Cover your slow cooker and set it to cook on low for 6–7 hours or on high for 3–4 hours. The slow cooking process helps the flavors to really develop, making the soup rich and aromatic.
After your soup has cooked, use an immersion blender to blend it until it’s smooth and creamy. If you don’t have an immersion blender, you can carefully transfer the soup in batches to a countertop blender, blend, and then return it to the slow cooker.
Once your soup has been blended, stir in the heavy cream. This is what gives the soup that silky texture. Now, add the refrigerated cheese tortellini. Cover the slow cooker again, and cook on high for 20–25 minutes or until the tortellini is cooked through and tender.
When the tortellini is ready, add the shredded cheddar cheese to the soup.
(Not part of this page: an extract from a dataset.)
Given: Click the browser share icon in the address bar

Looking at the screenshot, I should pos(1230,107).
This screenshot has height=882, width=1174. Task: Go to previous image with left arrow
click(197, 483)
Stir until the cheese is fully melted and incorporated into the soup. Taste it and adjust the seasoning with salt and pepper to your liking.
While the soup is simmering, preheat your oven to 375°F (190°C). Cut your bread slices into small cubes and toss them in olive oil, garlic powder, and Parmesan cheese. Spread them out on a baking sheet in an even layer. Bake for 8–10 minutes or until the toast bites are golden brown and crispy. These little bites are perfect for dipping into your creamy tomato soup!
Once the soup is ready and your toast bites are golden, it’s time to serve! Ladle the soup into bowls, and garnish with a sprinkle of Parmesan cheese and freshly chopped parsley. Serve with the toast bites on the side for dipping. Enjoy every bite of this warm, cheesy, comforting soup.